**Work instructions**
Write the following entries out again exactly, skipping each image.

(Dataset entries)
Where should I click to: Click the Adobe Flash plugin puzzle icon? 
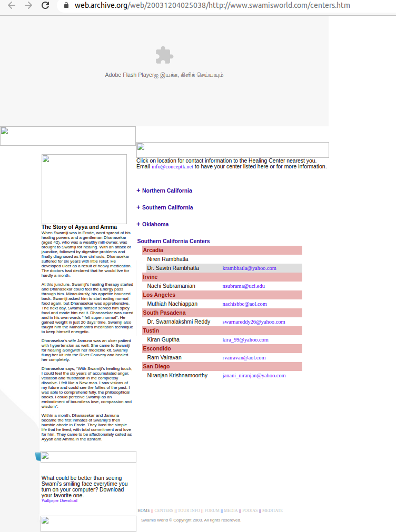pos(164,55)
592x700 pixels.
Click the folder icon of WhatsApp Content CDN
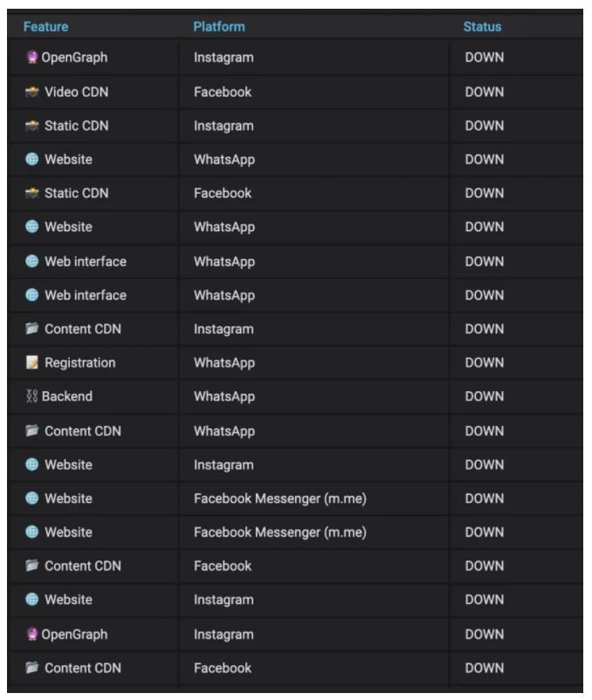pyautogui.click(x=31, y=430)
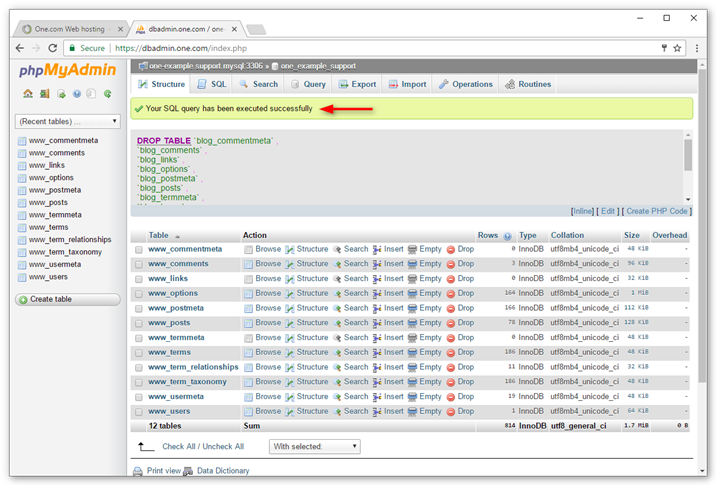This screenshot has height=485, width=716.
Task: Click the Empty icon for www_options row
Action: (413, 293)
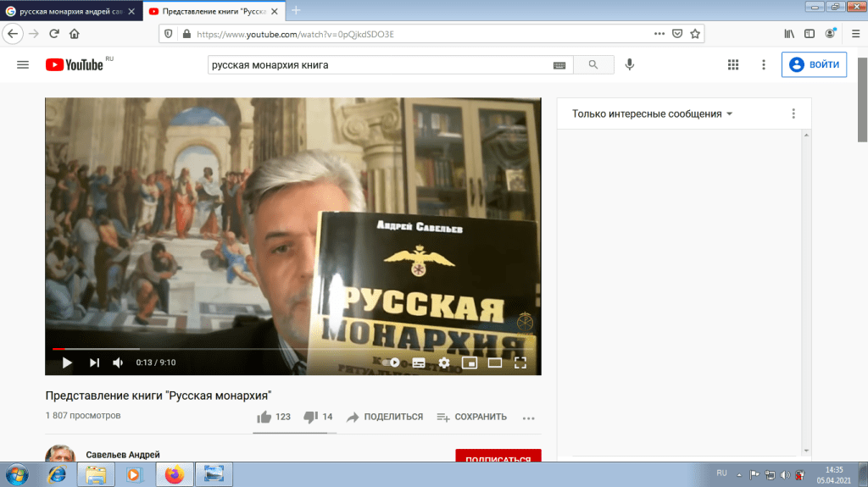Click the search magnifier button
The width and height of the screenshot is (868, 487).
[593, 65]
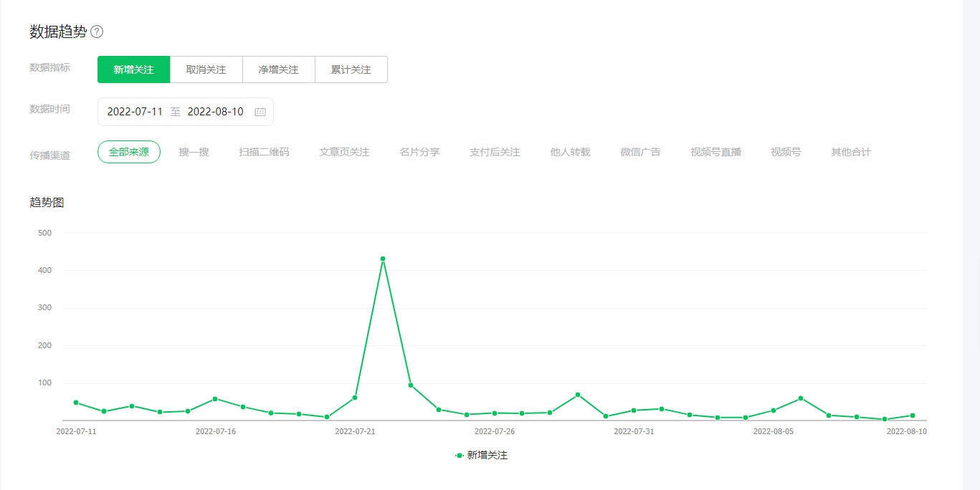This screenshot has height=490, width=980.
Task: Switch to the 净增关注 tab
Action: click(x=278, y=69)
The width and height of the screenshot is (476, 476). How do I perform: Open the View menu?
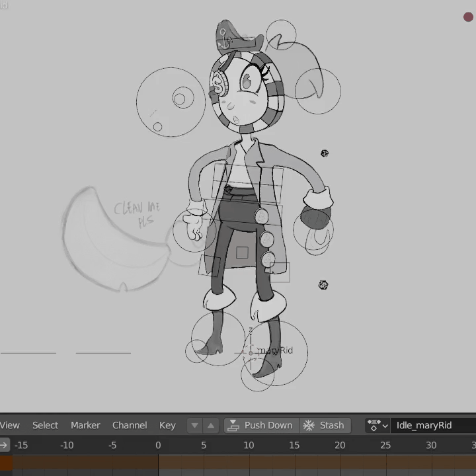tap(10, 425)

**Response for this exercise**
Where should I click to: Click the Adobe Flash plugin puzzle icon? 
pos(164,55)
592x700 pixels.
Click the folder icon of WhatsApp Content CDN
pyautogui.click(x=31, y=430)
This screenshot has height=485, width=716.
Task: Click the Empty icon for www_options row
Action: (413, 293)
Click the search magnifier button
The width and height of the screenshot is (868, 487).
[593, 65]
This screenshot has height=490, width=980.
Task: Switch to the 净增关注 tab
Action: click(x=278, y=69)
The width and height of the screenshot is (476, 476). How do I perform: Open the View menu?
tap(10, 425)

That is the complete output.